In my previous post (#354)on implementing case sensitive search in a database that was case insensitive, I had presented one possible implementation approach that used the COLLATE keyword to temporary convert the column of interest to a case sensitive collation.
I had mentioned that the mechanism internally used the CONVERT() function with the style parameter = 0, which means that it was performing a binary to character conversion and then executing the comparison, resulting in a performance overhead to the system.
As I was asking for feedback from friends and colleagues, I received a couple of interesting ideas, the top 2 being:
The reason that these caught my attention is quite simple – logic would say that they have to be natively case sensitive – one is a regular expression (which is case sensitive in other programming languages) and the other looks for a pattern within the supplied sting. However, there were serious doubts on whether the underlying column collation will have any effect on the behaviour of these options or not. I therefore decided to test out both the options.
Generating the Test Data
Let us create the same test table that was used in the previous post and also allow it to use the same case insensitive collation as the AdventureWorks2012 database.

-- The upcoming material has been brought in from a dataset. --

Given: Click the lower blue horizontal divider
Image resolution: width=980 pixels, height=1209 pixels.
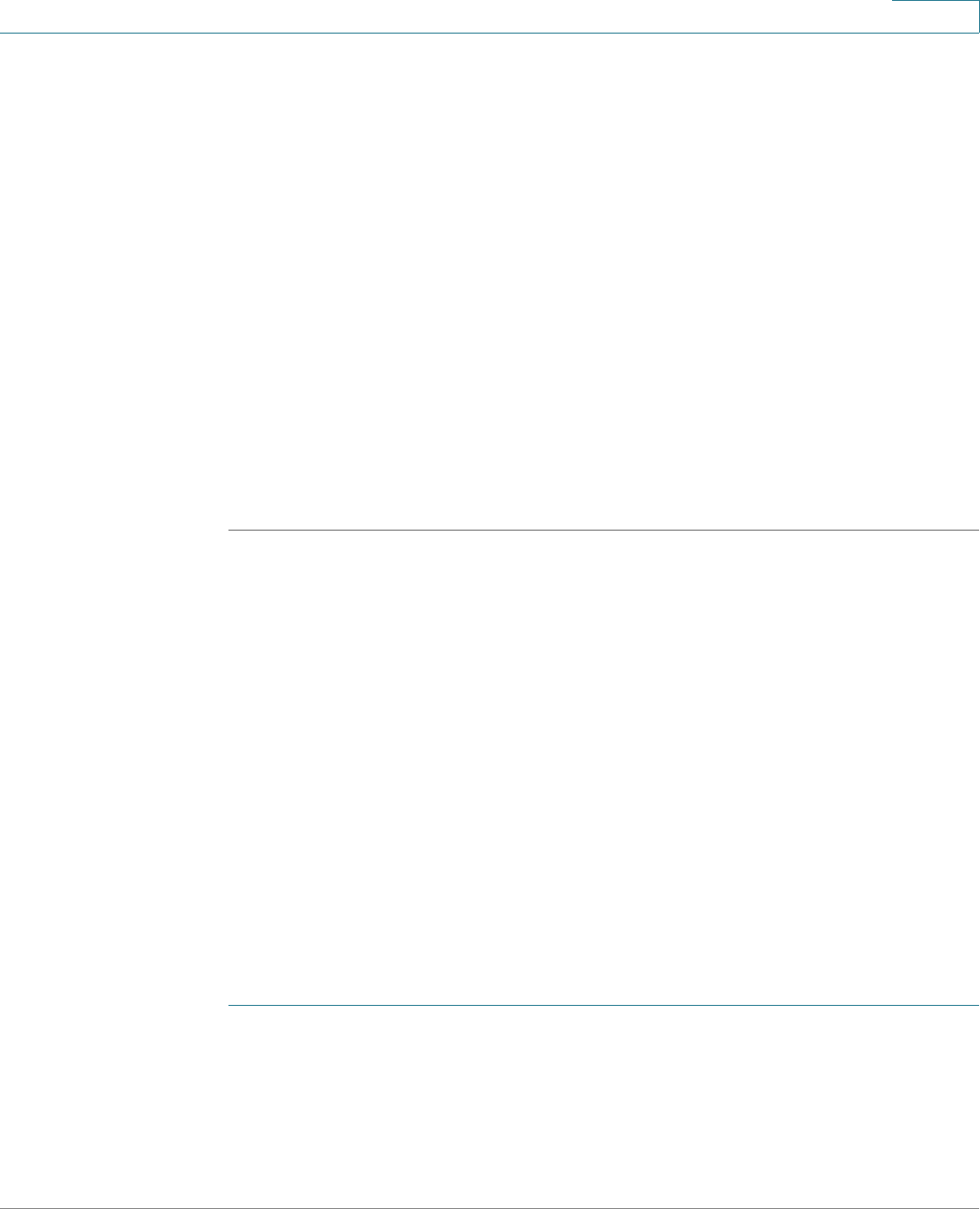Looking at the screenshot, I should tap(603, 1005).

USE AdventureWorks2012; GO --Step 01: Create test data IF OBJECT_ID('dbo.Product','U') IS NOT NULL DROP TABLE dbo.Product; GO CREATE TABLE dbo.Product (ProductId INT NOT NULL IDENTITY(1,1), ProductName VARCHAR(100) NOT NULL, VendorName VARCHAR(100) ); GO --Add some test data INSERT INTO dbo.Product (ProductName, VendorName) VALUES ('Cycles','Contosso'), ('cBike', 'AdventureWorks'), ('SomeOtherProduct','SomeOtherVendor'); GO
Using Regular Expressions
Now, the regular expression to execute a search for all products whose name begins with “c” (small case) is “[c]%”.
Let me try to use this regular expression in my search query:
USE AdventureWorks2012; GO SELECT ProductId, ProductName, VendorName FROM dbo.Product WHERE ProductName LIKE '[c]%'; GO
The result is shown in the screenshot below. Records for all products beginning with the letter “c” were returned – irrespective of the case.
The second search mechanism that I will be evaluating is the PATINDEX, which basically returns the index or the position where a particular character pattern is found in a given string. If the pattern is not found, the value returned is 0.
USE AdventureWorks2012; GO SELECT ProductId, ProductName, VendorName FROM dbo.Product WHERE PATINDEX('c%',ProductName) > 0; GO
Again the result is as shown in the screenshot below – a case in-sensitive search was performed by SQL Server.
The collation of a particular column determines whether a search on a column will be case sensitive or case in-sensitive. This is not dependent upon the mechanism used for the comparison (i.e. a simple query v/s regular expressions v/s pattern matching).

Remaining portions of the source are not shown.